The Super City turns 10

I’m happy to admit to having been a Super City sceptic.  In the lead up to the forced amalgamation 10 years ago of Tāmaki Makaurau’s eight councils into Auckland Council I had become active in community-led development.  The governance structure for the new body, with the majority of council business driven by Council Controlled Organisations (CCOs), didn’t appear to sit well with local decision making and sustainable community building.  If there had been a referendum, I’m sure I would have joined the majority of Aucklanders in voting “no” to a Super City.

10 years on I’m convinced the Super City has been for the best.  It shifted the strategic planning up a gear and made it possible to transform Auckland into truly international city.  It brought to an end the many, and often expensive, conflicts between the former councils and the old Auckland Regional Council and set the foundation for bold action and a united vision for the region.  Grass roots decision making has been able to flourish via local boards who are funded to make things happen within their communities.  This is particularly satisfying for the parts of the city neglected by their former councils.

However, throughout the 10 years I have been on Auckland Council, first as a local board member and since October 2019 as the Councillor for Waitematā and Gulf ward, I’ve consistently felt uneasy and frustrated with the CCO model.  It has been difficult to justify the lack of real control by democratically elected decision makers for over half of council’s operational budget when many of the promised benefits of CCOs have failed to materialise.

Over the years I’ve got to know Auckland Transport (AT) especially well because one of the reasons I put myself forward for public office in the first place was to make Auckland a great place to cycle as part of a sustainable, safe, healthy, connected city.   The stars seemed to align with funding, political backing and broad community support almost from the get-go.  The CCO model should have allowed AT to focus on delivery without operational interference from politicians.  However, it has been painfully slow going and AT’s approach to consultation has pleased no one.  So much of what the local board achieved in my time – greenways, traffic calming, pedestrian safety, street trees – was despite AT rather than as a result of AT operating as a CCO.

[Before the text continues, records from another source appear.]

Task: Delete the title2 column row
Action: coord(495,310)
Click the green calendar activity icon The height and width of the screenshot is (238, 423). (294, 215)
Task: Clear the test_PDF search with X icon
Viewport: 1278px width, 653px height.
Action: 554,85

The review of Council’s CCOs by an independent panel led by Miriam Deans released on 11 August found many of the ways to improve the model, accountability, and culture of CCOs hiding in plain sight.  The report is written in plain English, the recommendations are easily digestible and make sense.  The review has forced the Auckland Council “family” to collectively reflect on our role in making the governance structure work effectively for Aucklanders.

The panel found the CCO model is overall fit for purpose but needs to be strengthened using many of the tools and mechanisms available.   It established that there’s significant room for improving the council’s relationship with and oversight of the CCOs.  One of the key recommendations is for AT to urgently review how it designs, consults on, funds and implements minor capital works.   These kinds of projects have been the source of much of my own frustration in dealing with AT and led to public criticism of CCOs being “out of control”.

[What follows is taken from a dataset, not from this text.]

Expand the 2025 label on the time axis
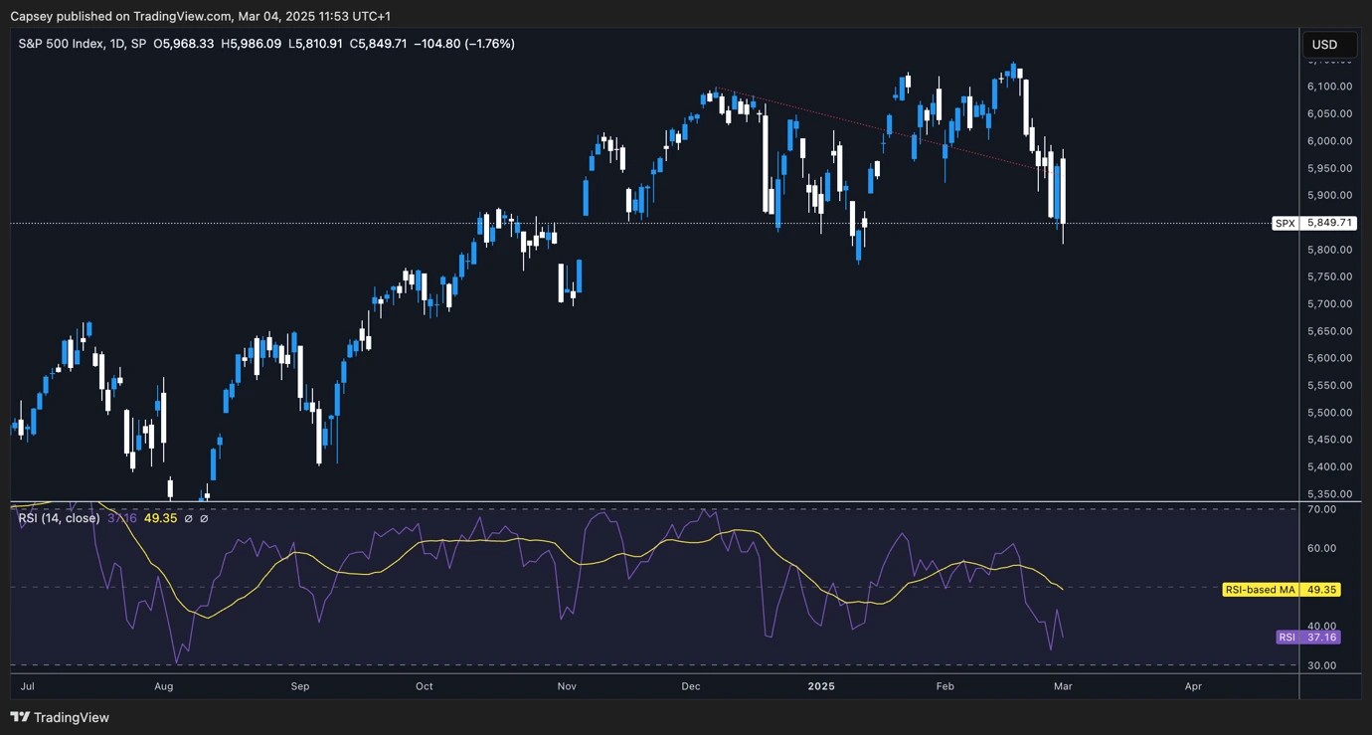The height and width of the screenshot is (735, 1372). pos(821,686)
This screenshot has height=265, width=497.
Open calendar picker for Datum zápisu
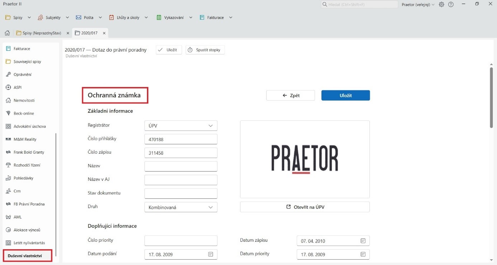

On 27 August Auckland Council’s Governing Body agreed unanimously to progress all 64 of the panel’s recommendations. This includes agreeing to the merger of two CCOs—Regional Facilities Auckland and Auckland Tourism, Events and Economic Development into a single entity to be established by 1 December 2020.

As we approach the 10th anniversary of the Super City I’m looking forward to the reset provided by the CCO review. I don’t think implementation will be as simple and straightforward as presumed by the panel due to the deep rooted cultural and systemic shakeup needed.  Nonetheless, I’m hopeful that the implementation of the recommendations will be a circuit breaker to move beyond the scapegoating of the Super City and its CCOs so we can focus on achieving the best from all parts of Auckland Council.